D’autres fruits sont plus haut à saisir dans l’arbre, ceux dont la valeur ajoutée n’est pas qu’économique mais aussi environnementale et sociale. C’est le cas à ce jour avec les deux licornes de la transition écologique.

Les licornes à impact

Quand on monte encore plus haut dans l'arbre, on accède à des sociétés dont la raison d’être est de créer des bénéfices sociaux et environnementaux. En acceptant une moindre profitabilité, voire pas de profitabilité du tout, avant le retraitement des coûts qu’ils font éviter à la société́.

C’est l’ambition des licornes à impact. 

Une étude très intéressante du BCG, du Mouvement Impact France et de l’Essec leur est consacrée[8].

Elles contribuent par exemple à l’insertion par l’emploi des personnes en situation d’handicap (Café Joyeux et Simplon), elles réduisent les déchets et l’empreinte carbone (Phenix), elles améliorent la santé par la prévention (May Santé). 

Conclusion 

Les trente licornes françaises de 2024 viennent récompenser la cohérence dans la durée d’un politique en faveur de l’innovation et des start-up : création de la Banque publique d'investissement en 2012, création de la Mission French Tech en 2013, création du salon VivaTech dédié aux start-up en 2016, création du pôle universitaire Paris Saclay en 2019, et bien d’autres initiatives. Avec des progrès qualitatifs : l’expansion d’un écosystème d’innovation, une nouvelle génération d’entrepreneurs, une nouvelle filière de développeurs. 

C’est un début très prometteur qui arme la France et l’Europe dans une compétition internationale toujours plus forte avec les États-Unis et la Chine. 

Avec plusieurs grands défis à relever dans le futur : garder, développer, encourager les talents ; réorienter massivement l’épargne des Français de la dette publique vers le financement des entreprises ; développer un pôle français et européen dans l’IA, le quantique et la robotique ; surmonter la probable disruption d’une partie de la « fintech » par l’IA ; diversifier et élargir les licornes à la transition écologique, la santé et l’éducation. 
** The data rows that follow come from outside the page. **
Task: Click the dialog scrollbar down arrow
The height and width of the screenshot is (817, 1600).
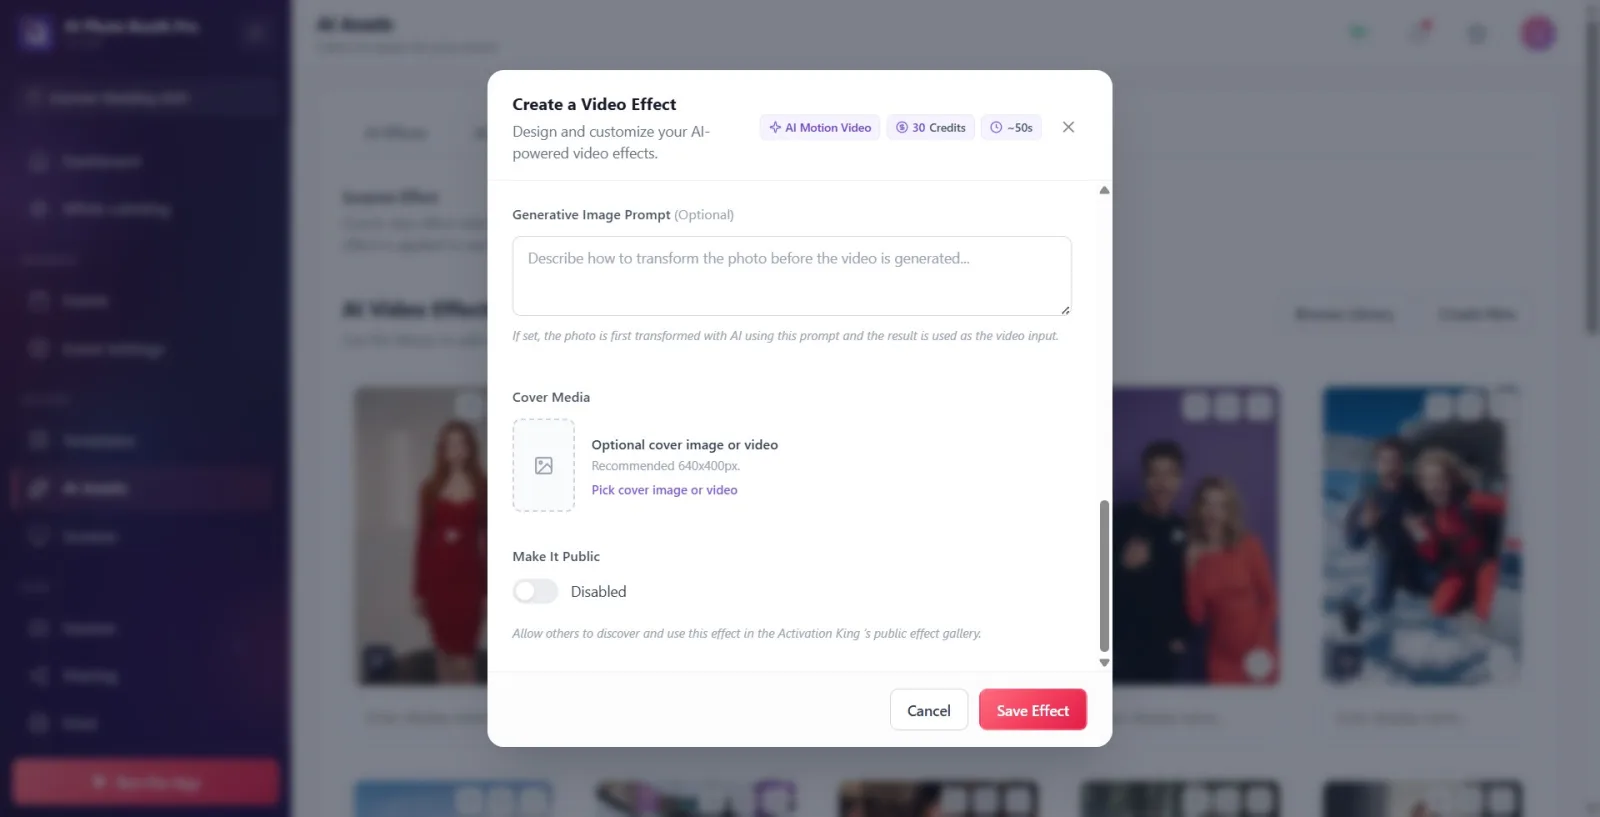Action: [1104, 662]
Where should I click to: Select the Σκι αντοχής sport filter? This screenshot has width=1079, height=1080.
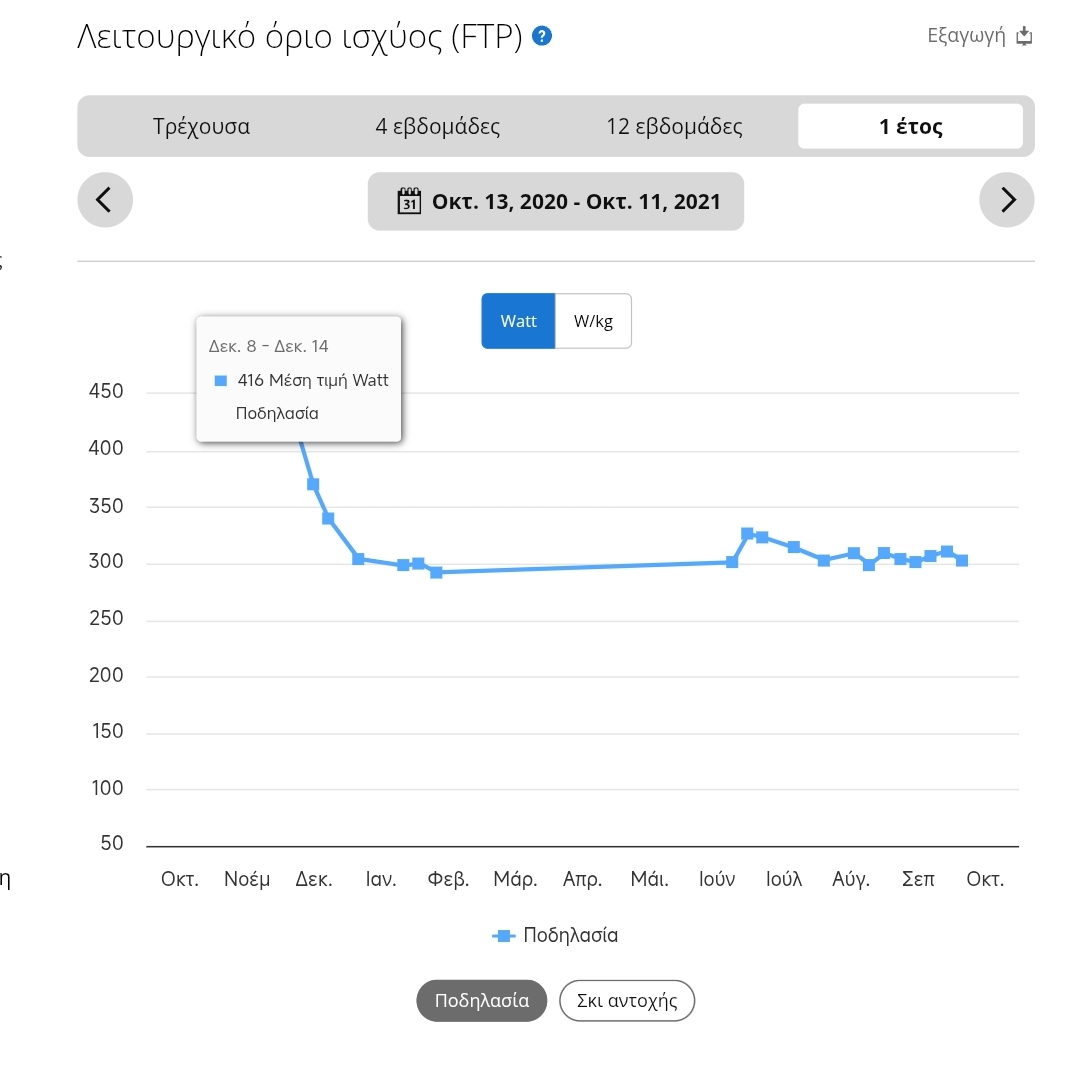tap(627, 1001)
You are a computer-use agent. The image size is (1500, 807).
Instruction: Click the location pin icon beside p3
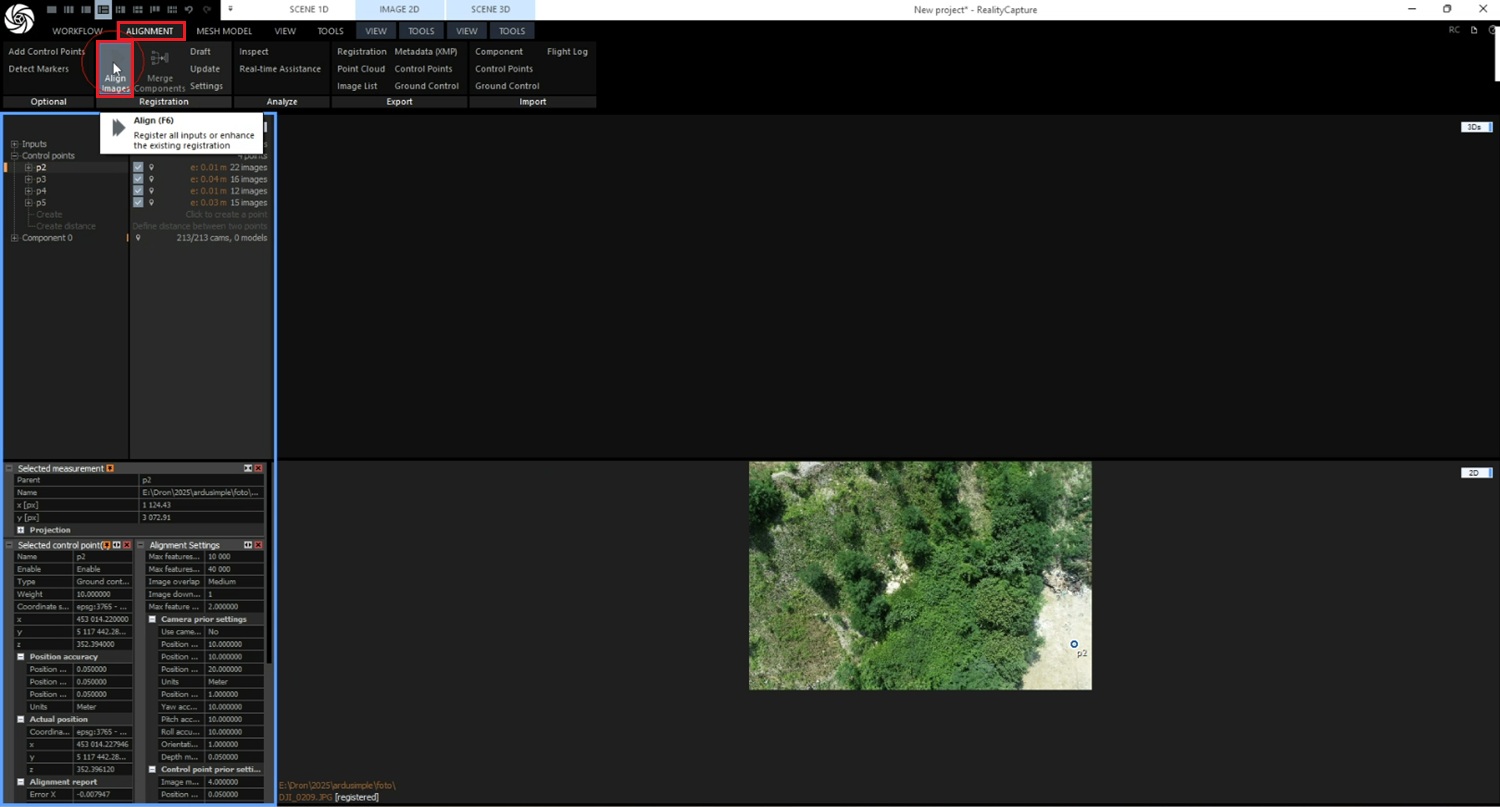152,179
Des raisons objectives de garder l’espoir. 

 

Garder l'espoir

 

 

Photo de Shridhar Gupta sur Unsplash

 

 



[1] BlaBlaCar est le leader mondial du covoiturage.

[2] OVHCloud est un leader français qui fournit des solutions d’hébergement web et des services d’informatique à distance (Cloud).Elle est sortie du classement en 2021 lors de son entrée en bourse. 

[3] Source : France Digitale, 2023. 

[4] https://tropheesdesfutureslicornes.fr.

[5] Le terme SaaS signifie Software as a service. 

[6] Le terme SMR (Small Modular Reactors) désigne des petits réacteurs nucléaires modulaires, de taille et puissance plus faibles que celles des réacteurs conventionnels. Ils sont fabriqués en usine et transportés sur leur site d'implantation pour y être installés.

[7] https://www.itpublic.fr

[8] BCG, Mouvement Impact France, ESSEC, Licornes à Impact : le nouvel âge de la valorisation ? Les coûts évités pour la société́, nouveau critère de valorisation des licornes à impact, 2023.